A. It leads to fecal incontinence due to loss of sphincteric control.


Q21. What are the common congenital anomalies of the anal canal?
A.

  • Imperforate anus

  • Anal stenosis

  • Anorectal agenesis with fistula

  • Rectovaginal or rectourethral fistula


Q22. What is the histological difference above and below the pectinate line?
A.

  • Above: Simple columnar epithelium.

  • Below: Stratified squamous keratinized epithelium.


Q23. Which nerve supplies the external anal sphincter?
A. Inferior rectal nerve (branch of pudendal nerve) and perineal branch of S4.


Q24. Which muscle forms the corrugator cutis ani?
A. Fibers of the longitudinal coat of rectum that extend to the skin around the anus, helping to wrinkle it.


Q25. What embryological event leads to formation of the anal canal?
A. Fusion of endodermal hindgut and ectodermal proctodeum after rupture of the cloacal membrane during the 7th week of development.


Q26. What is the cause of backflow of portal blood through rectal veins?
A. Portal hypertension, leading to dilatation of internal rectal veins and formation of piles.


Q27. What is the function of the conjoint longitudinal coat?
A. Connects the internal and external sphincters, supports mucosa, and maintains anal canal integrity.

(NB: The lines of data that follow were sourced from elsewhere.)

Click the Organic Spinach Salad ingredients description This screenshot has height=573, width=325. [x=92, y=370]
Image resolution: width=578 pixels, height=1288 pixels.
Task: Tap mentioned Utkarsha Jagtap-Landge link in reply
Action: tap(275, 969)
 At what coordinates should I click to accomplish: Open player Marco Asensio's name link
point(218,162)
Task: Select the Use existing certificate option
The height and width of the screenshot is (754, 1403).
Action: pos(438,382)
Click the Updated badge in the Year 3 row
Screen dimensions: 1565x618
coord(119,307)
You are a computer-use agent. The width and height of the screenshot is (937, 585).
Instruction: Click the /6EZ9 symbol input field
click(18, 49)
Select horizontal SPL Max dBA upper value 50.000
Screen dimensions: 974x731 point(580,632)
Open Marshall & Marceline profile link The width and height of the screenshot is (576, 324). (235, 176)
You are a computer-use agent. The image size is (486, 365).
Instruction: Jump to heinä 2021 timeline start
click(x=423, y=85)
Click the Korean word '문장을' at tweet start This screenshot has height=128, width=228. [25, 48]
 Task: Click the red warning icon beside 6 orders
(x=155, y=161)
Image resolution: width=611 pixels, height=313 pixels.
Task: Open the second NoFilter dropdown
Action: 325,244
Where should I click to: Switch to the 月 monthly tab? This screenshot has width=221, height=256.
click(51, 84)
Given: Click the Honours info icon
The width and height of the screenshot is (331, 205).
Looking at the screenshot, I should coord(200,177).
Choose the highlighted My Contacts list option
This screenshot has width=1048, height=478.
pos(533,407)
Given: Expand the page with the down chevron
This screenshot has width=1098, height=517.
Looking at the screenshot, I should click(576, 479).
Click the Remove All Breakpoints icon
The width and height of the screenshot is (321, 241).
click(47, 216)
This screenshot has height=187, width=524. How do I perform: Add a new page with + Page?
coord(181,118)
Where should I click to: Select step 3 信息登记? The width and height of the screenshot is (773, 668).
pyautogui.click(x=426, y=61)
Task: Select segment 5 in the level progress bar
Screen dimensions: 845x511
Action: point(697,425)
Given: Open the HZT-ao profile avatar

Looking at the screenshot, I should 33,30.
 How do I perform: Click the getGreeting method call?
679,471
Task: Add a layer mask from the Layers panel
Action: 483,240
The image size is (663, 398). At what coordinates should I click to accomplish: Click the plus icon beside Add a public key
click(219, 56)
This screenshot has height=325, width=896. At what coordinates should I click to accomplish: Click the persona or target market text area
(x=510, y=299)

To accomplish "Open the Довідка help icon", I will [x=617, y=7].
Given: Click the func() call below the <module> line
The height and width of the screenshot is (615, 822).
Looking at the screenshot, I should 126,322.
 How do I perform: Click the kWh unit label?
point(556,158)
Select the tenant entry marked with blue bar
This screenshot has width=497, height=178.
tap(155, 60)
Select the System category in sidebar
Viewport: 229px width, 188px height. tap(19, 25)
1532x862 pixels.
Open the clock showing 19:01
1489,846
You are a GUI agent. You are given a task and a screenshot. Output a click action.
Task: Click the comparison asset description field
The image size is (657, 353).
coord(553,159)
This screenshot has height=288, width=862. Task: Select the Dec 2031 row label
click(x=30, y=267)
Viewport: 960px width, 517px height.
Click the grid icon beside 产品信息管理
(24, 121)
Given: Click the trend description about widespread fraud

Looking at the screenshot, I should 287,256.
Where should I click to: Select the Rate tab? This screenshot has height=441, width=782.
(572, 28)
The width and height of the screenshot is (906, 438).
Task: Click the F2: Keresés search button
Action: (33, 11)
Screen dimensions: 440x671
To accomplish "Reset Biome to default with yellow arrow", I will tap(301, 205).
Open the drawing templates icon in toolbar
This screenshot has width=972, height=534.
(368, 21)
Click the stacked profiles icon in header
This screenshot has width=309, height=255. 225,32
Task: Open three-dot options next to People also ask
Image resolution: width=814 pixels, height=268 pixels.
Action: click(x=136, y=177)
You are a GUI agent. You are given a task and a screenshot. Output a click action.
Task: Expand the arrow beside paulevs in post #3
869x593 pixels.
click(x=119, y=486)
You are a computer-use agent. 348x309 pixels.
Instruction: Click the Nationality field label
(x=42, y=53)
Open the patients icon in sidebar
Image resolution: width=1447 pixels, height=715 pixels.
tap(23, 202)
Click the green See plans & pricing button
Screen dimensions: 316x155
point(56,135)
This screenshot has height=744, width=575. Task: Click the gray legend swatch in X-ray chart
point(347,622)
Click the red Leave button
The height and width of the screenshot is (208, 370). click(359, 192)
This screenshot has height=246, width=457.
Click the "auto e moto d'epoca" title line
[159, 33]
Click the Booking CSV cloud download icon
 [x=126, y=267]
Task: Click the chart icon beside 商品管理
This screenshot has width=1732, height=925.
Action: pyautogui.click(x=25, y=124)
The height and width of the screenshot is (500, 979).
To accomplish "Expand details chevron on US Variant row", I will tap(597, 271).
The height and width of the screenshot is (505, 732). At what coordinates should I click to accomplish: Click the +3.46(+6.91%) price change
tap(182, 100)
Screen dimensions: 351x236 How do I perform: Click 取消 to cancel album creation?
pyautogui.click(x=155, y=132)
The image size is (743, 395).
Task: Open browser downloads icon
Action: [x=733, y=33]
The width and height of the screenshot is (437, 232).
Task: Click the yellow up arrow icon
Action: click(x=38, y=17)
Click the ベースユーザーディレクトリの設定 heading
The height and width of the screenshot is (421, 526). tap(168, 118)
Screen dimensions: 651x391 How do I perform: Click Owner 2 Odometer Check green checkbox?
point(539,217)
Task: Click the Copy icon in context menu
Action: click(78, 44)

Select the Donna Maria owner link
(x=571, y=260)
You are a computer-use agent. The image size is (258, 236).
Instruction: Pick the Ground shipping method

Q28. What is the difference between upper and lower anal canal regarding pain?
A.

  • Upper part: Painless (autonomic innervation).

  • Lower part: Painful (somatic innervation).


Q29. What is the function of the perineal body in relation to the anal canal?
A. Acts as an anchoring structure for sphincters and maintains pelvic floor integrity.


Q30. What is the histological hallmark of the anal columns?
A. Presence of venous channels of the superior rectal vein within the mucosal folds.